Jail size was significantly related to overall UDS results, as well, χ2(2) = 7,318.57, p <.001 (see Table 4). Medium jails yielded significantly fewer positive UDS results than expected and large jails yielded significantly more, though the proportion of positive UDS results in mega jails was not significantly different than expected under the null. As shown in Fig. 2b, there were significant associations between jail size and the proportion of UDS results positive for each of the four drug types (i.e., cannabis, opioids, sedatives, stimulants).

Table 4 Chi-square test of independence results testing associations between UDS results and jail characteristic or arrestee demographic
Fig. 2
figure 2

a Standardized residuals for jail location by drug type. b Standardized residuals for jail size by drug type. Note. Chi-square results reflect tests of association between UDS results for a given drug type and specified jail characteristics. Standardized residuals greater than zero are interpreted to be more likely than expected under the null and those less than zero are less likely than expected under the null. *Difference in proportions significant at p <.05 based on standardized residual

Arrestee characteristics

The proportion of positive UDS results among females was 0.748 and 0.747 among males, and the difference between these proportions was not significant, χ2(1) = 0.02, p =.896 (see Table 4). However, there were several significant differences in the proportion of positive UDS results between males and females when UDS results for cannabis, opioids, sedatives, and stimulants were examined separately (see Fig. 3a). Based on odds ratios, the odds of a positive UDS result for a given drug coming from a female arrestee compared to a male arrestee were 14.7% lower for cannabis (OR = 0.85; 95% CI [0.81, 0.90]), 9.5% lower for opioids (OR = 0.90; 95% CI [0.86, 0.95]), and 9.2% lower for stimulants (OR = 0.91; 95% CI [0.87, 0.95]). Conversely, the odds of a UDS positive for a sedative were 1.20 (95% CI [1.12, 1.28]) times higher if the arrestee being tested were female than if the arrestee being tested were male.

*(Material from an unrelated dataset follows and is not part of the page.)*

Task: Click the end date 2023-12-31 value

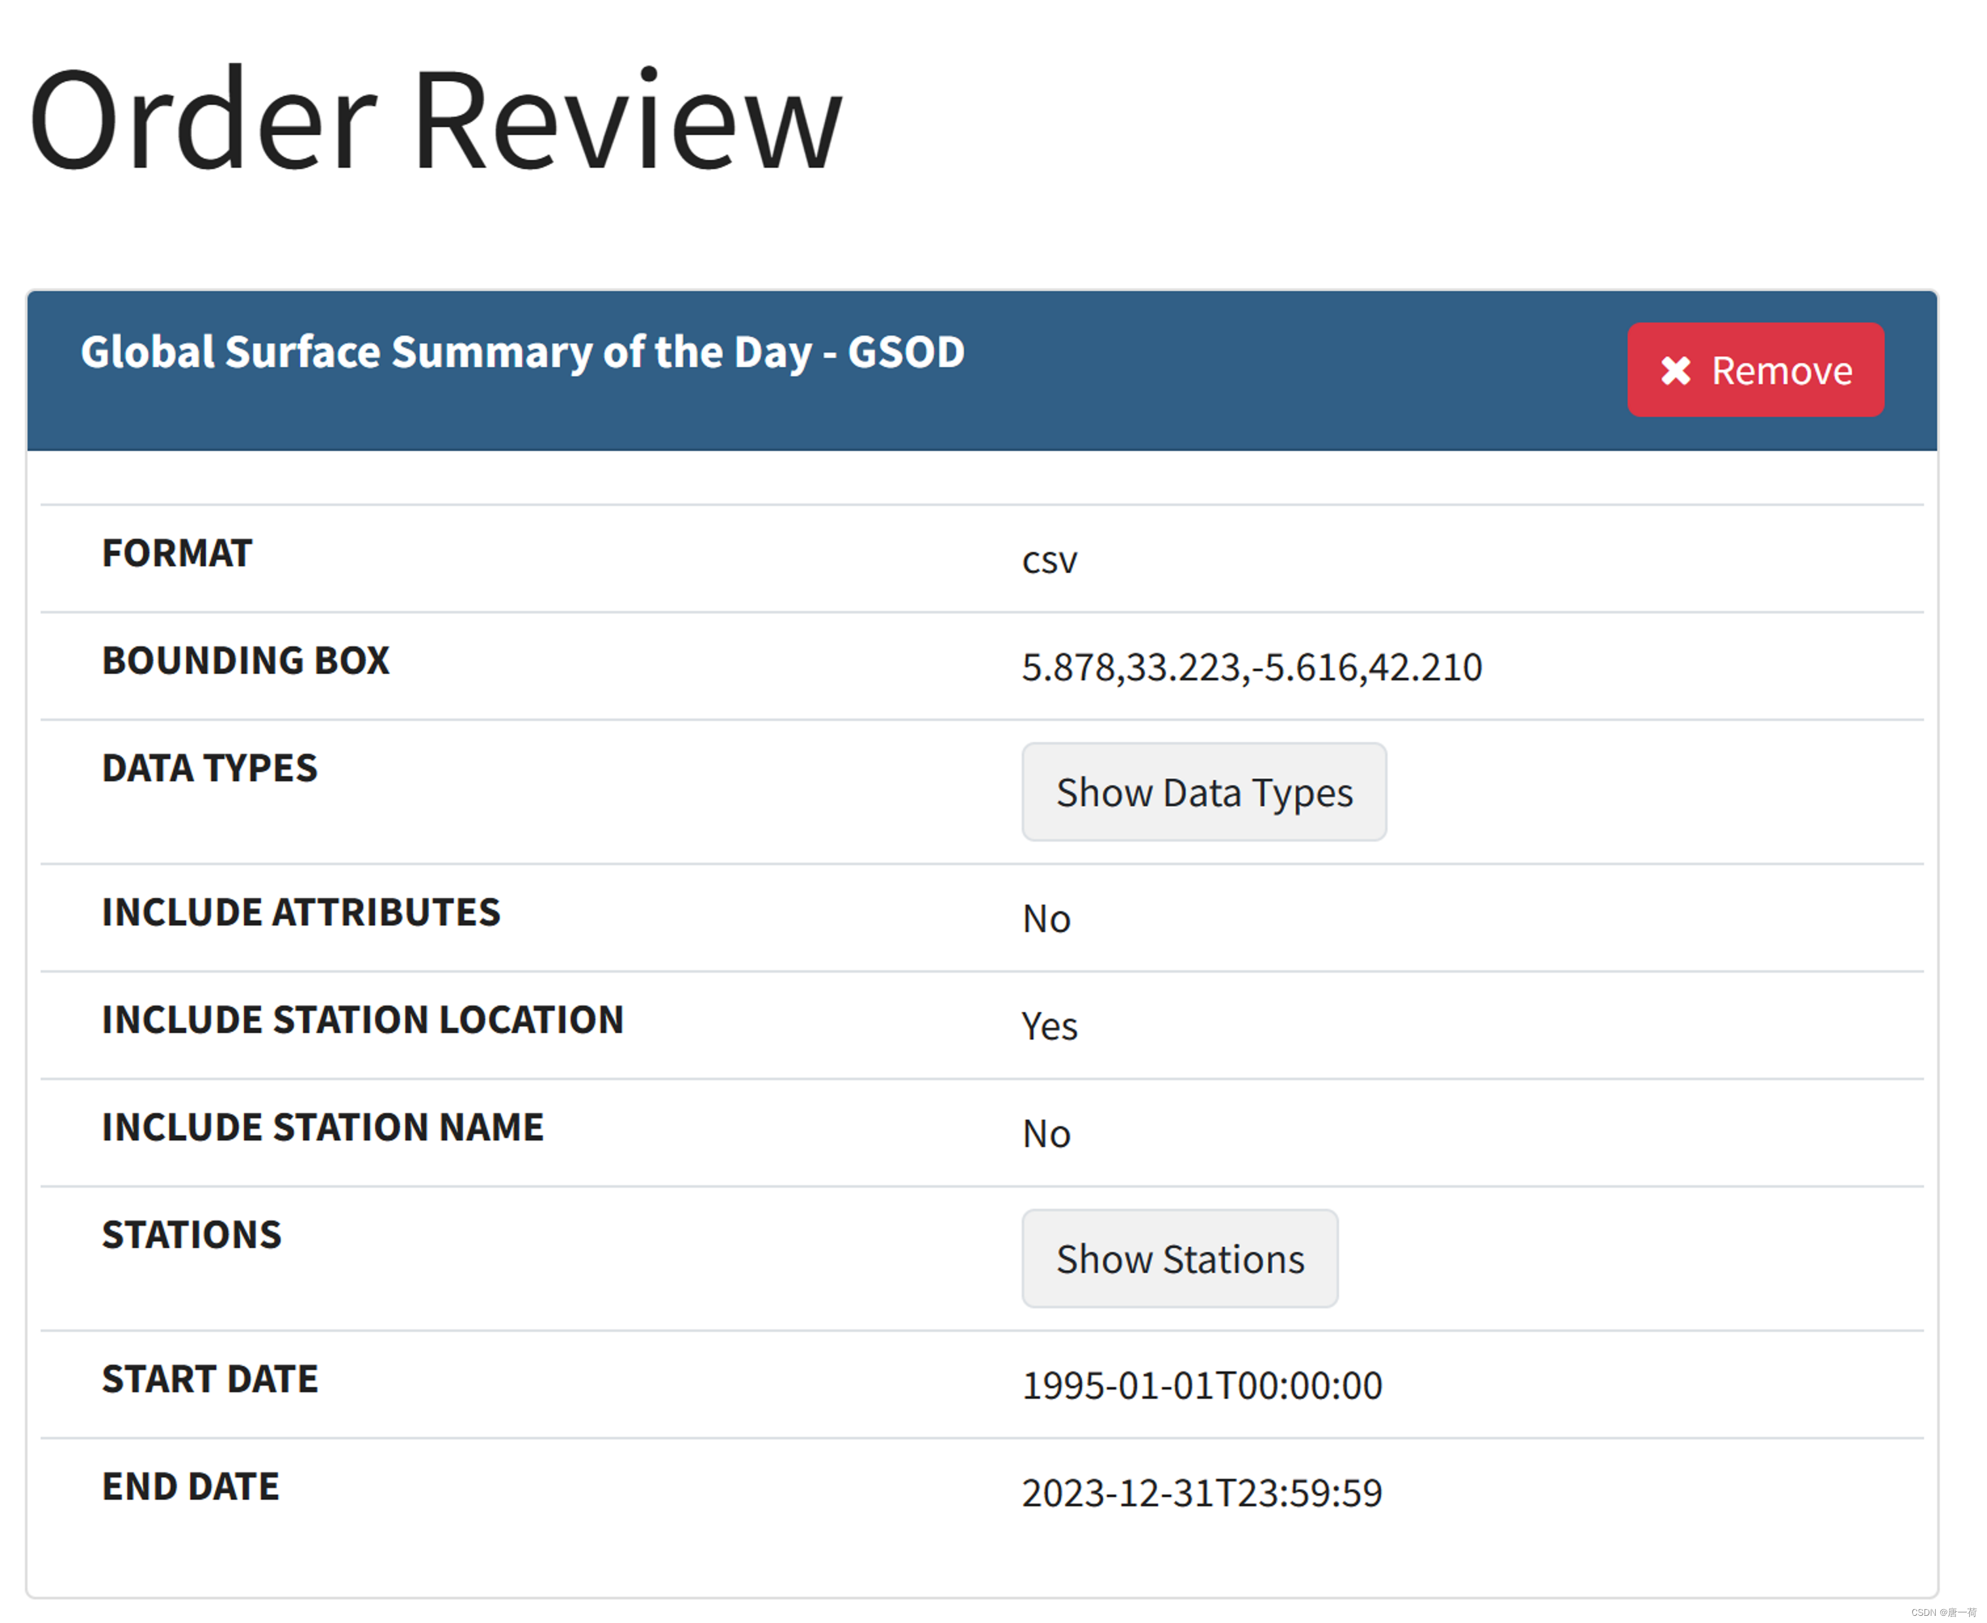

There was a significant association between arrestee race and the proportion of positive UDS testing results, χ2(5) = 413.09, p <.001(see Table 4). Generally, significantly more positive UDS results than expected were observed among White arrestees whereas the opposite was observed for arrestees who were Black, Hispanic, Asian, or Unknown, and no significant difference was observed among arrestees included in the Other Race category. Significant proportional differences were also found individually for cannabis, opioids, sedatives, and stimulants (see Fig. 3b). White and Asian arrestees produced significantly fewer positive UDS results for cannabis than expected if there was no effect of race, whereas Black arrestees produced significantly more. Regarding opiates, significantly more positive UDS results than expected were produced by White arrestees and the opposite was observed among Black and Asian arrestees. The proportion of UDS results positive for sedatives was significantly smaller than expected among Black arrestees and significantly larger than expected for White arrestees and arrestees for whom race was unknown. Finally, White, Asian, and Other Race arrestees produced significantly more positive UDS results for stimulants than expected under the null, whereas the proportion of UDS tests positive for stimulants was significantly smaller than expected among Black arrestees.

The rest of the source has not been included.